More than 600 people in custody had confirmed cases of Covid-19 as of last week, city records show, up slightly from 589 the week before.
Mr. Mercado was not the only person to come to harm in the jail system this week. At around 5 p.m. Thursday, another detainee, Anthony Scott, 58, tried to hang himself in a holding pen at the Manhattan criminal courthouse. Mr. Scott was there after been arraigned on an assault charge, a court spokesman said, and had been ordered held on $15,000 cash bail or a $45,000 bond.
Guards and rescue workers cut him down and took him to Bellevue Hospital Center, where he was in critical condition on Friday, according to two people familiar with his case who spoke on the condition of anonymity to describe details of a detainee’s health.
“We are outraged to learn that the city again has failed to protect our vulnerable clients in its custody, and this incident is the latest horrifying example of that ineptitude,” said Tina Luongo, attorney-in-charge of the Criminal Defense Practice at the Legal Aid Society. “Instead of receiving treatment, Mr. Scott was criminalized for his mental illness.”
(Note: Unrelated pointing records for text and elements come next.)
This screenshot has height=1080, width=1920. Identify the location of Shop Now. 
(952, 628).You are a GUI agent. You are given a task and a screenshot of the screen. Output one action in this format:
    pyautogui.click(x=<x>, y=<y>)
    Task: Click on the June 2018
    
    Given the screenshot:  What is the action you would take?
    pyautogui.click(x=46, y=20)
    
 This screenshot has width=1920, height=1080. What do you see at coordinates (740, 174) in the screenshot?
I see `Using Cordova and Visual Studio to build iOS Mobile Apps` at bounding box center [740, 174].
The incidents this week occurred as city officials faced increasing pressure to restore order at the Rikers Island complex, where inmates have committed violent acts while wandering freely and guards have participated in beatings or failed to intervene in emergencies.
On Thursday, Richard Wilson, 57, who had worked as a correction officer since 2002, became the latest guard to face criminal charges amid the jail system’s staffing crisis. The authorities said he had sexually abused a female correction officer when he forced himself on her in a parking lot in August 2019.
Mr. Wilson was arraigned on Friday and released on his own recognizance. His lawyer, Peter Troxler, said his client “categorically denies the allegations.”